Siempre he creído que el mito explica la realidad tanto como pueda explicarla la
ciencia. Que el mito es otra manera de ver las cosas, anterior, pero que persiste en
nosotros. Es el conocimiento poético, intuitivo, frente a lo racional, empírico, medible.
El hombre de Occidente –nosotros-, producto del capitalismo, la revolución
burguesa y la Ilustración, ha construido su propio mito cerrándose aparentemente las
puertas al mito anterior. El hombre de nuestro tiempo cree en el mito de la Ciencia
Omnipotente y se enfrenta, perplejo, a su derrumbamiento escandaloso en los últimos
decenios. ¿Quién sabe por qué otra ficción lo sustituirá?
Mi abuela, que no creía en los médicos, me llevó a la meiga. Y aquí estoy. Lo que
hizo aquella mujer –con su rito mágico en el papel de estraza – fue recuperar mi nombre:
recuperarme. Analfabeta ella, transmitía la tradición platónica y religiosa de la palabra
curadora y, al mismo tiempo, reivindicaba el “nombre secreto”, que en mi caso era Tuco,
como depositario de las esencias (el alma) de las cosas (o de las personas). ¿Cómo
entender la literatura de García Márquez, Juan Rulfo, Isabel Allende, Alvaro Cunqueiro,
por citar sólo algunos ejemplos, sin la meiga de la Moureira detrás?

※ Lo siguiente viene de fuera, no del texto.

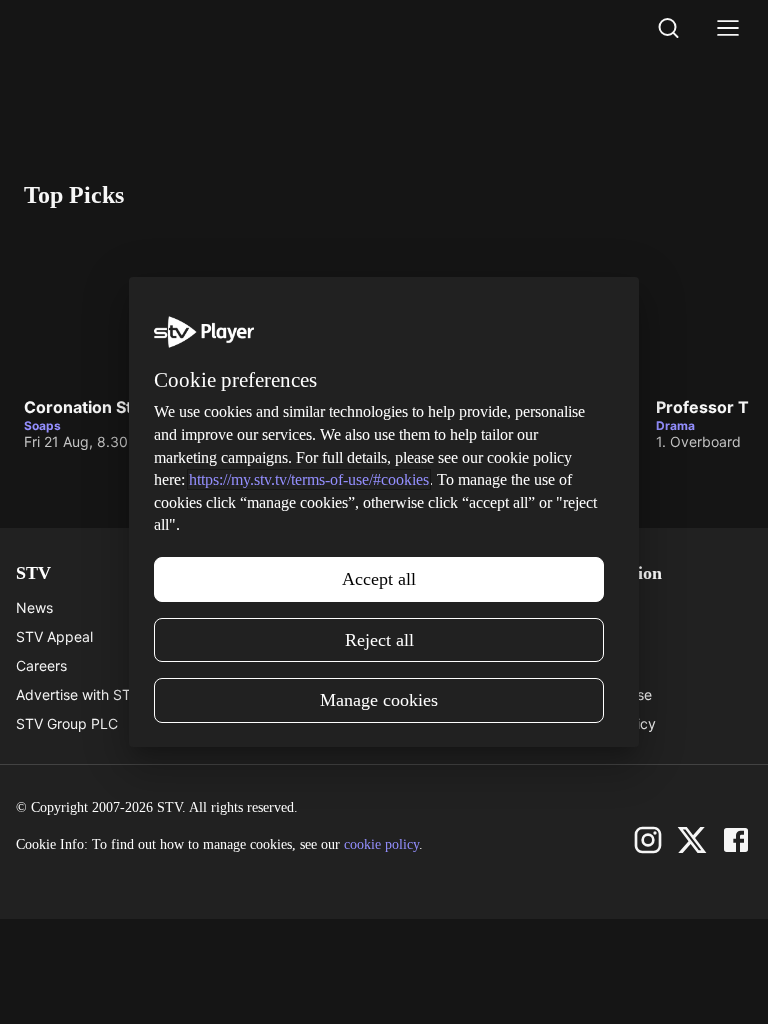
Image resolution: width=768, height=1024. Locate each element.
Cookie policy (612, 723)
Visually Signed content (276, 694)
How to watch (429, 694)
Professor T (702, 408)
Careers (41, 665)
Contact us (603, 636)
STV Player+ (424, 607)
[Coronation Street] (174, 306)
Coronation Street (94, 408)
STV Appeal (54, 636)
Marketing (417, 665)
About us (597, 607)
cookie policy (381, 844)
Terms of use (610, 694)
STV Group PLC (67, 723)
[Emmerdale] (490, 306)
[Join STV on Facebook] (736, 840)
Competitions (427, 723)
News (34, 607)
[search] (668, 28)
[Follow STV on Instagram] (648, 840)
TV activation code (261, 665)
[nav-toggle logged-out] (728, 28)
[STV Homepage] (71, 28)
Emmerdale (385, 408)
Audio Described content (281, 723)
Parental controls (255, 607)
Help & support (249, 636)
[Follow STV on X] (692, 840)
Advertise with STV (78, 694)
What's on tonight (441, 636)
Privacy (592, 665)
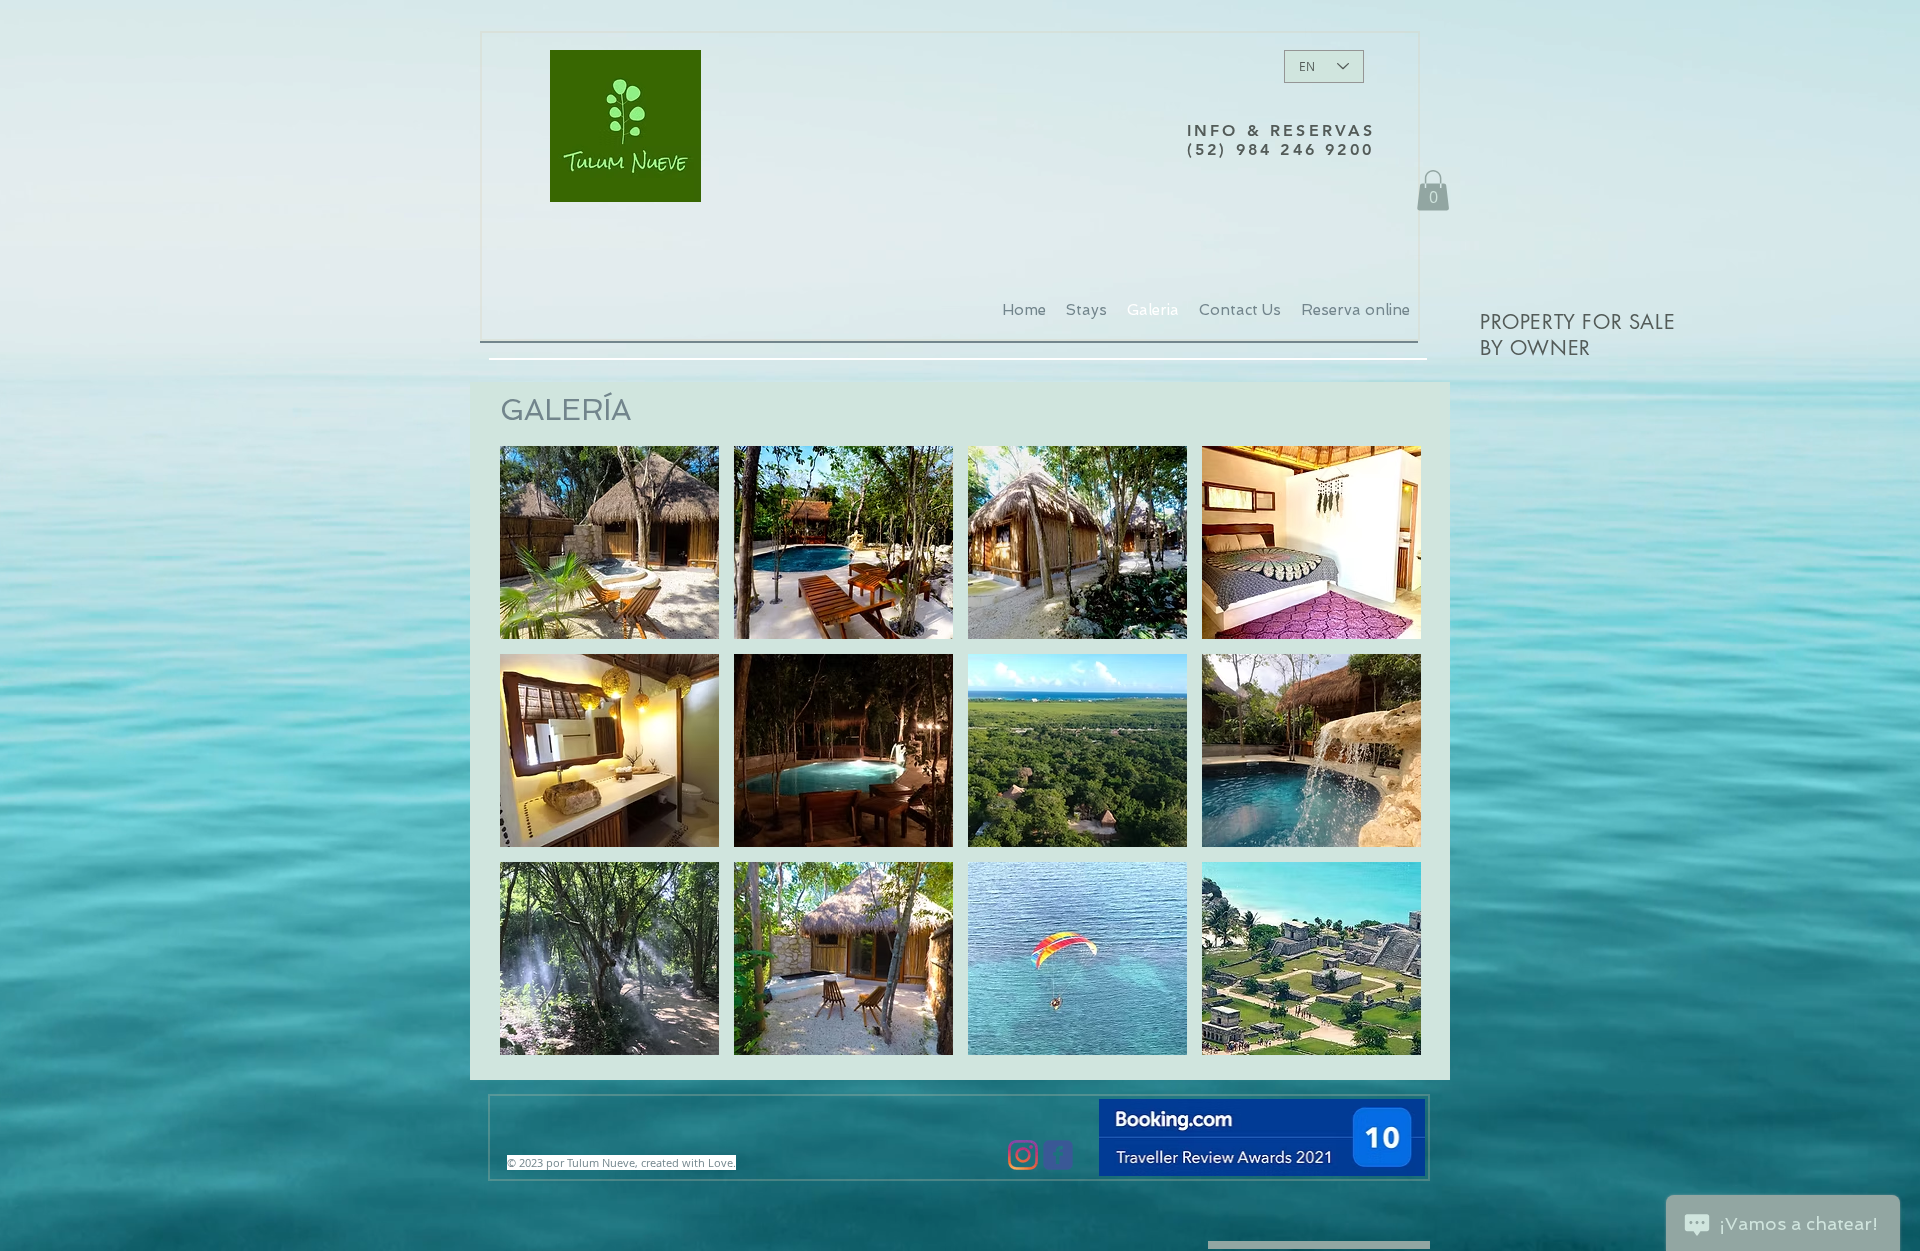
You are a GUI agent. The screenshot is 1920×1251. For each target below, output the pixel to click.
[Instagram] (1023, 1155)
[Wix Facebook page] (1058, 1155)
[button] (1433, 190)
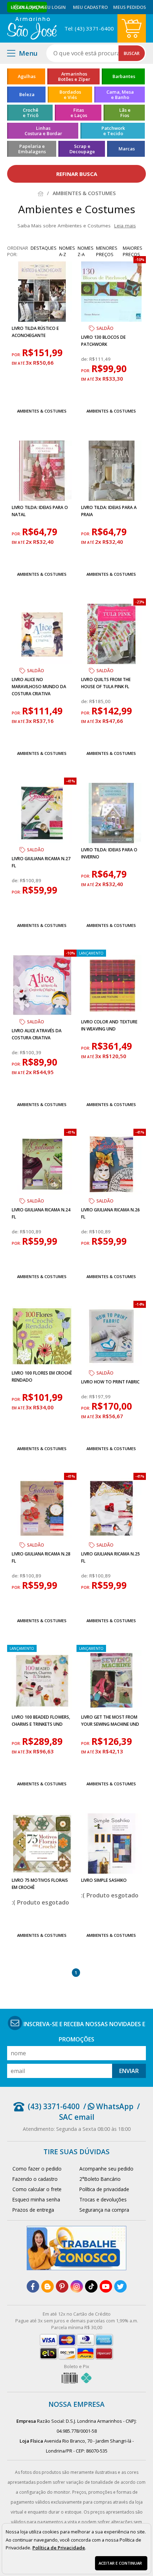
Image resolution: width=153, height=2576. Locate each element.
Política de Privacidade (58, 2547)
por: (17, 354)
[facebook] (33, 2286)
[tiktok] (91, 2286)
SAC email (76, 2117)
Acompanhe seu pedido (106, 2168)
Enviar (129, 2071)
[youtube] (106, 2286)
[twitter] (120, 2286)
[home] (32, 28)
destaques (44, 248)
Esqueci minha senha (36, 2199)
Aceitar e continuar (120, 2563)
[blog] (47, 2286)
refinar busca (76, 173)
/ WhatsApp (108, 2106)
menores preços (106, 251)
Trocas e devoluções (103, 2199)
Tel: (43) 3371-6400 (89, 28)
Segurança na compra (104, 2209)
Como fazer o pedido (37, 2168)
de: (85, 359)
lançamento (91, 953)
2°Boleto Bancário (100, 2179)
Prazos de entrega (33, 2209)
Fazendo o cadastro (35, 2179)
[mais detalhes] (42, 394)
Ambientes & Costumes (42, 411)
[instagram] (76, 2286)
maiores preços (132, 251)
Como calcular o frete (37, 2189)
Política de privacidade (104, 2189)
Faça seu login (48, 7)
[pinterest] (62, 2286)
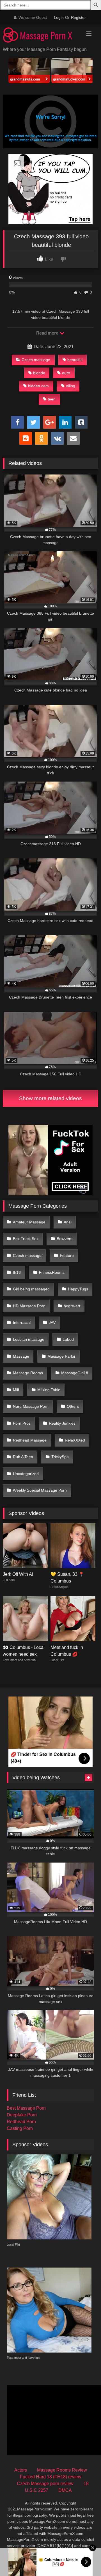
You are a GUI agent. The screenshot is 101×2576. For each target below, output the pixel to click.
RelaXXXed (75, 1440)
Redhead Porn (21, 2121)
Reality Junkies (62, 1423)
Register (78, 17)
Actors (20, 2470)
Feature (67, 1255)
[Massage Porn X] (41, 36)
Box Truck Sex (25, 1238)
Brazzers (64, 1238)
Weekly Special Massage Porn (40, 1490)
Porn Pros (22, 1423)
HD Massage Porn (29, 1306)
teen (52, 399)
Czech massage (36, 359)
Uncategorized (26, 1473)
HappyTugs (78, 1289)
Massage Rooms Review (62, 2470)
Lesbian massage (28, 1339)
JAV (52, 1322)
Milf (16, 1389)
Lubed (68, 1339)
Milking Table (48, 1389)
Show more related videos (50, 1098)
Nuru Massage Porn (31, 1406)
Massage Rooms (28, 1373)
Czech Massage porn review (45, 2483)
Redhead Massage (30, 1440)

Cuando se comenzó a hablar del “realismo mágicos” para definir un cierto modo
de abordar la literatura por parte de algunos escritores hispanoamericanos, algunos
críticos llamaron la atención sobre la existencia de “otras” literaturas similares. En
Galicia, por ejemplo, Alvaro Cunqueiro, Anxel Fole, algunos textos de Rafael Dieste,
etc., son de los años cuarenta, si no anteriores. En la misma línea podríamos situar la
obra de Gonzalo Torrente Ballester, aunque posterior, sobre todo a partir de La sagafuga de JB, y otros narradores contemporáneos. Escritores leoneses como José María
Merino, catalanes, vascos, alemanes, irlandeses tienen todos a la abuela detrás. Y con la
abuela, la meiga. Es decir, una memoria popular extraordinariamente viva, activa, que
contempla y explica el mundo a través de una visión esencialmente mítica (no
racionalista).
Dios (la idea o el mito de la divinidad engendradora) no le dio al hombre sólo la
palabra, le dio el Conocimiento, incluso para rebelarse contra Él. La palabra es el
Conocimiento y la Memoria, el Futuro y el Pasado juntos, la búsqueda en el horizonte y
las raíces que nos permiten saber que pertenecemos a un sitio determinado, un grupo,
otra memoria que actúa. A través del Mito –a través de las palabras, territorio de la
literatura- el ser humano intenta explicar constantemente aquellos puntos oscuros de su
propia realidad, de su existencia, también de su fragilidad, todo desde el principio de los
tiempos ( o de la memoria), pero sin renunciar al presente más inmediato. La Novela es
uno de sus habitáculos posibles. Y no hay Novela sin Abuela.